Y AHÍ PENSÉ en aquella pregunta de Julian Barnes en Niveles de vida, ¿por qué habríamos de estar locos cuando conectamos la intuición de adultos para comunicarnos más allá de lo explicable? ¿Es que sólo está permitido sentir así cuando somos niños?

MANTENER CON VIDA a quienes amamos, aunque ya no estén con nosotros, es uno de los impulsos más poderosos y conmovedores de nuestra especie, es quizá lo que perpetúa lo mejor de nosotros, sin afán de ofender descendencias. Dice Barnes en el mismo título, cuando habla de la muerte de su esposa luego de treinta años de estar juntos:

Comprendí que, en la medida en que mi mujer estaba viva, lo estaba en mi memoria. Claro que también pervivía intensamente en la mente de otras personas; pero yo era quien más la rememoraba. Si ella estaba en algún sitio, era dentro de mí, interiorizada. Esto era normal. Y era igualmente normal —e irrefutable— que no podía matarme porque entonces también la mataría a ella.

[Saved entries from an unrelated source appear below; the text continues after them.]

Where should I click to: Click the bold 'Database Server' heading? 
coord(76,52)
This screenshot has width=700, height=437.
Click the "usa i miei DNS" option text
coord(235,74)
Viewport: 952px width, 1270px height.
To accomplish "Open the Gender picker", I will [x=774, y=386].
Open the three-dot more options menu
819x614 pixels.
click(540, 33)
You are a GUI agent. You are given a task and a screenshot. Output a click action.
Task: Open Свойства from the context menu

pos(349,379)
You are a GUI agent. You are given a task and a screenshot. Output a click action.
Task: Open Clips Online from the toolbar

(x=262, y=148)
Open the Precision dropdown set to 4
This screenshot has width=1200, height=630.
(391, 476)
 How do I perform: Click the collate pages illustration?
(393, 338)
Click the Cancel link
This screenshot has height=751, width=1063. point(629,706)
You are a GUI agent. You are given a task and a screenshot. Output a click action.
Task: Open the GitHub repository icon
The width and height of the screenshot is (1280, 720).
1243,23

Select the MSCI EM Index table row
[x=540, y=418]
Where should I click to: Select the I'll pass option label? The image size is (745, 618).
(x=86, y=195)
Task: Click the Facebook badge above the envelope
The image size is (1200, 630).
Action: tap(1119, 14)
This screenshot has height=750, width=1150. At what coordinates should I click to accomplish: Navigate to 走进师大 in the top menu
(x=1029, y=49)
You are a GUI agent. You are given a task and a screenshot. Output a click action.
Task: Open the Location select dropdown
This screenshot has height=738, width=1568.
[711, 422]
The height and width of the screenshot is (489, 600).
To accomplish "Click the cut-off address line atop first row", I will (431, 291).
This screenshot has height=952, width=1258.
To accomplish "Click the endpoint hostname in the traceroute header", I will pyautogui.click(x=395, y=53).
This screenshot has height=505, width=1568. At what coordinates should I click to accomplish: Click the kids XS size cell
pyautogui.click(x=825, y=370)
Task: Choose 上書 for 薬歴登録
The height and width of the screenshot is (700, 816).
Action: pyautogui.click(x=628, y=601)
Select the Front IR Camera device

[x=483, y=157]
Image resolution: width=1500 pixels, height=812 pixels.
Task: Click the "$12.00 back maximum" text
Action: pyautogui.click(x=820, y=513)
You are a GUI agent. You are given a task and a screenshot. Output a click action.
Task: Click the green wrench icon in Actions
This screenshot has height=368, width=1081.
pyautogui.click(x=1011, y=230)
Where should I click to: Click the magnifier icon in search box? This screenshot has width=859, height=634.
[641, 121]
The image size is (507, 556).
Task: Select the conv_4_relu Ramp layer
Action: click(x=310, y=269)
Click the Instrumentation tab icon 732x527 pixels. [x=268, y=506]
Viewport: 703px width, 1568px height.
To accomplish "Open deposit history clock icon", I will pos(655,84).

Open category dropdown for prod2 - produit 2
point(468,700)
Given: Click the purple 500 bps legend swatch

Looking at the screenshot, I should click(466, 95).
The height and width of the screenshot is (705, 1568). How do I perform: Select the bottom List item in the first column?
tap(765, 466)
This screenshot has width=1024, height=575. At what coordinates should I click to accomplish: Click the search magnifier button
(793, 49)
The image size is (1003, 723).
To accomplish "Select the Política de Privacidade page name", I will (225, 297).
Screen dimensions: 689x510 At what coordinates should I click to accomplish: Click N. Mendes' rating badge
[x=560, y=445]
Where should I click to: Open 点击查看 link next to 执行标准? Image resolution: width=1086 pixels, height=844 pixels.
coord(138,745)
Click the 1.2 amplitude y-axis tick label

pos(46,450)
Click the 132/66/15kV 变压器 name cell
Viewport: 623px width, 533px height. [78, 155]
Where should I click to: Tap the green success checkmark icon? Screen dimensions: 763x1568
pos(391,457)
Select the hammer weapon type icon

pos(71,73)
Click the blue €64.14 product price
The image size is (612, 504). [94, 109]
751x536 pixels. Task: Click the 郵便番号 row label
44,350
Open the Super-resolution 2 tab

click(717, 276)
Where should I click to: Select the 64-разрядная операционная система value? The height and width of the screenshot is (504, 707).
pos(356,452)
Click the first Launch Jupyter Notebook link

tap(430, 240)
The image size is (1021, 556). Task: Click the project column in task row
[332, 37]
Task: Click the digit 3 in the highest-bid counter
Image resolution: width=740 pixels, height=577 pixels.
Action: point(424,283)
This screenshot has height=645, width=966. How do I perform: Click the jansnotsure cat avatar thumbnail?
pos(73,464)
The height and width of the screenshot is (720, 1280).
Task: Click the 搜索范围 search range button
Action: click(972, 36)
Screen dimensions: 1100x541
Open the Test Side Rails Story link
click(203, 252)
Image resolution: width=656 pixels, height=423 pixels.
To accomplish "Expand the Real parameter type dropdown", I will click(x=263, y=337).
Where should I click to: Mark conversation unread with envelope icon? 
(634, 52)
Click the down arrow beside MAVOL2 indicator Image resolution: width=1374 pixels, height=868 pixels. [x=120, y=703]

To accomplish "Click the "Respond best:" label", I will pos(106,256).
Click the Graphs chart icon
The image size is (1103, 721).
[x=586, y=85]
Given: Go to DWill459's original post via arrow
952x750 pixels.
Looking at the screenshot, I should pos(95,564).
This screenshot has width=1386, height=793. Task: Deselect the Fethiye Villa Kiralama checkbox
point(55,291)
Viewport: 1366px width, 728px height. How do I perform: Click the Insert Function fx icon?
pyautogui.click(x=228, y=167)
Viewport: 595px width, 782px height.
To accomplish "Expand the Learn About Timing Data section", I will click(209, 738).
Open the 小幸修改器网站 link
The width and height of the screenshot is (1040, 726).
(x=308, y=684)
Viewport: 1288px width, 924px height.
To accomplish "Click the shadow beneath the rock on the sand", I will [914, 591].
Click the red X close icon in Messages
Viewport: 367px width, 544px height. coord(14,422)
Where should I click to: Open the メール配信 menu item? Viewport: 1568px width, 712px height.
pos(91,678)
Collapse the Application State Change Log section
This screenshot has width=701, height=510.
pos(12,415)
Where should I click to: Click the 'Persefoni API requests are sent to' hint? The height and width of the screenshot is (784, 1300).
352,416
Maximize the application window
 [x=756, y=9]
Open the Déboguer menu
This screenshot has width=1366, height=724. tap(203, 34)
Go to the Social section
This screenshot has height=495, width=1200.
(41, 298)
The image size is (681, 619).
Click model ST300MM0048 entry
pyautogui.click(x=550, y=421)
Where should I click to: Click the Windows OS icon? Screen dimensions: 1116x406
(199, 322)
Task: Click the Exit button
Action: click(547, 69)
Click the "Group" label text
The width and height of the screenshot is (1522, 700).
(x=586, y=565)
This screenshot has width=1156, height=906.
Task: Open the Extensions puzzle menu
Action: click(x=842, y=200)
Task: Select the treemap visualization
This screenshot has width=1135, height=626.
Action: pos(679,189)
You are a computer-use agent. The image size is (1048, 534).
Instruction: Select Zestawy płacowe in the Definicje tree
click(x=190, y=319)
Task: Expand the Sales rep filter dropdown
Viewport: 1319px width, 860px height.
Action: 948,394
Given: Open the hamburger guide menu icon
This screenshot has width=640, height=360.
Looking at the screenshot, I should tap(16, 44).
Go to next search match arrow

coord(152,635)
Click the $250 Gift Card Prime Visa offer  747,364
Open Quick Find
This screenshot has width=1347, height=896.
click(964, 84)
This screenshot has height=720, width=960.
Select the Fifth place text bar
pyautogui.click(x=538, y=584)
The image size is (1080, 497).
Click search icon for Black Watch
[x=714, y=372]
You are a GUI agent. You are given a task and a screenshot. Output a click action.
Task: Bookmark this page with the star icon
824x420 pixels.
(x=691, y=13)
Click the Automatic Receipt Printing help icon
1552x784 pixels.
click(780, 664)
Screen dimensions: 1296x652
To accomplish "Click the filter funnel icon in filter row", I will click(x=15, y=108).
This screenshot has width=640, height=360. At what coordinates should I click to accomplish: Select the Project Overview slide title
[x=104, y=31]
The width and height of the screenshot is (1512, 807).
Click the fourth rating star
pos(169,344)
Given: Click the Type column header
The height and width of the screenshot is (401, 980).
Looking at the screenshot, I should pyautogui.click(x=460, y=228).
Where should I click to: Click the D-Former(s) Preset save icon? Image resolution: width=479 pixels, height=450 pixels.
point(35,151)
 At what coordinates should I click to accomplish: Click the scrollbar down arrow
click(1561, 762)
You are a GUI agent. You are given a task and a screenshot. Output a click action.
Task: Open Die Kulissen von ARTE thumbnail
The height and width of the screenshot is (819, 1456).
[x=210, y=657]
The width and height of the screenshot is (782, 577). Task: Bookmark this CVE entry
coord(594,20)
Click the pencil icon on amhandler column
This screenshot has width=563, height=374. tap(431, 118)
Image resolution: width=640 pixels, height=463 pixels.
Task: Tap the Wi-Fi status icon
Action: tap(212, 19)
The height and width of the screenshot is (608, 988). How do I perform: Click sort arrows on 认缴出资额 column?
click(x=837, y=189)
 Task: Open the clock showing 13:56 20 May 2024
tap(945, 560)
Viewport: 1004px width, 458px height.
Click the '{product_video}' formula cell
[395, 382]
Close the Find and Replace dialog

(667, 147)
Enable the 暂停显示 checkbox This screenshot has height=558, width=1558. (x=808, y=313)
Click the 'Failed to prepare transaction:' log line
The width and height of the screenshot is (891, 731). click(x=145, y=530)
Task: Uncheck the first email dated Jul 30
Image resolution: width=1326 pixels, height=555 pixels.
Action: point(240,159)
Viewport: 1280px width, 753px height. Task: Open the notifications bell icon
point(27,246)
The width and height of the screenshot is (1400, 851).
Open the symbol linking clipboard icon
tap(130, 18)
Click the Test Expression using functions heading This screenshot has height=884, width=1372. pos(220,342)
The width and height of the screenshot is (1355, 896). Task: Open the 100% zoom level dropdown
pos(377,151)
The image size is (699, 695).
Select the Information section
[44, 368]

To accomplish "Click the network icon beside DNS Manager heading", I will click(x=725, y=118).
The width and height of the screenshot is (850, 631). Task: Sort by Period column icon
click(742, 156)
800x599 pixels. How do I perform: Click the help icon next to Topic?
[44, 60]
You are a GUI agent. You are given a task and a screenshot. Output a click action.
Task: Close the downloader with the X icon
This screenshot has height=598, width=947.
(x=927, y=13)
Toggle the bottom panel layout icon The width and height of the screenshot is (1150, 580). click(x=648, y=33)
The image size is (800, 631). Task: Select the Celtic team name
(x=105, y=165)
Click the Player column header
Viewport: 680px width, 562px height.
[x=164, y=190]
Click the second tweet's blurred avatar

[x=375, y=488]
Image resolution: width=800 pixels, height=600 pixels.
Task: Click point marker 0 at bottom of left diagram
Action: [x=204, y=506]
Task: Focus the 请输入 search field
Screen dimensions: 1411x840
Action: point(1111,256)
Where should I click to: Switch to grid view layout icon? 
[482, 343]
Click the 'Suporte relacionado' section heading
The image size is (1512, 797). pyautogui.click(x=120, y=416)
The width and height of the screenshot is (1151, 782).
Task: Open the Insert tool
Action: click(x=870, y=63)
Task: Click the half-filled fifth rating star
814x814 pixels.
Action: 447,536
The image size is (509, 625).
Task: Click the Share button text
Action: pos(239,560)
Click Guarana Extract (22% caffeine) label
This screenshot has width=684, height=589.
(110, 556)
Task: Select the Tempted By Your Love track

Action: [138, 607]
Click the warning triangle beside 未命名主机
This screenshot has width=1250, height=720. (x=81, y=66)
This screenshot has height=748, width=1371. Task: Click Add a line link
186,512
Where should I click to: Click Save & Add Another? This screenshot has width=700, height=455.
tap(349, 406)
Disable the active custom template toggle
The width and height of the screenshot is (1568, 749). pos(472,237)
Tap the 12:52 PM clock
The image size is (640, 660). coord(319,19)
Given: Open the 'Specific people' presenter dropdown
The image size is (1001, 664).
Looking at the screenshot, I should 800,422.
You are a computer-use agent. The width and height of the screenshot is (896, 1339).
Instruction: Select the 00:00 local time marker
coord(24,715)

Moriría por segunda vez...

Imagino redes, tejidos, membranas que se encogen y luego crecen. Pienso ahora en ese fragmento bellísimo del Libro del desasosiego donde Fernando Pessoa relata que el mozo de la oficina se fue y cómo por ese hecho él cae en cuenta de que cada pérdida de lo que forma su cotidianidad, lo disminuye.

Cada cosa que ha sido nuestra, aunque sólo por los accidentes de la convivencia o la visión, porque fue cosa nuestra se vuelve nosotros. El que se ha ido hoy, pues, a una tierra gallega que ignoro, no ha sido, para mí, el mozo de la oficina: ha sido una parte vital, por visual y humana, de la substancia de mi vida. Hoy he sido disminuido. Ya no soy el mismo del todo. El mozo de la oficina se ha ido.

CADA PÉRDIDA, lo que se va, los que se van, nos mata de cierta manera. Lo que fuimos para ellos, estar ante su presencia, se muere. Así nos queda, en el intercambio, ser la parte muerta (en ellos que ya no están) pero viva que los mantiene aquí; para que ellos sean la parte viva (en nosotros) pero muerta de facto.

El duelo es una enfermedad que no se cura con medicamentos ni con analgésicos, aunque ayuden a mitigar la lucidez de la pérdida; quizá lo único que equilibra el vacío es llenar con el impulso vital de los recuerdos, de los símbolos, de la comunicación real o imaginaria, un lugar en el mundo cuya dimensión no comprendemos, pero existe.

Cuando hay amor, no hay mensaje sordo ni homenaje vano.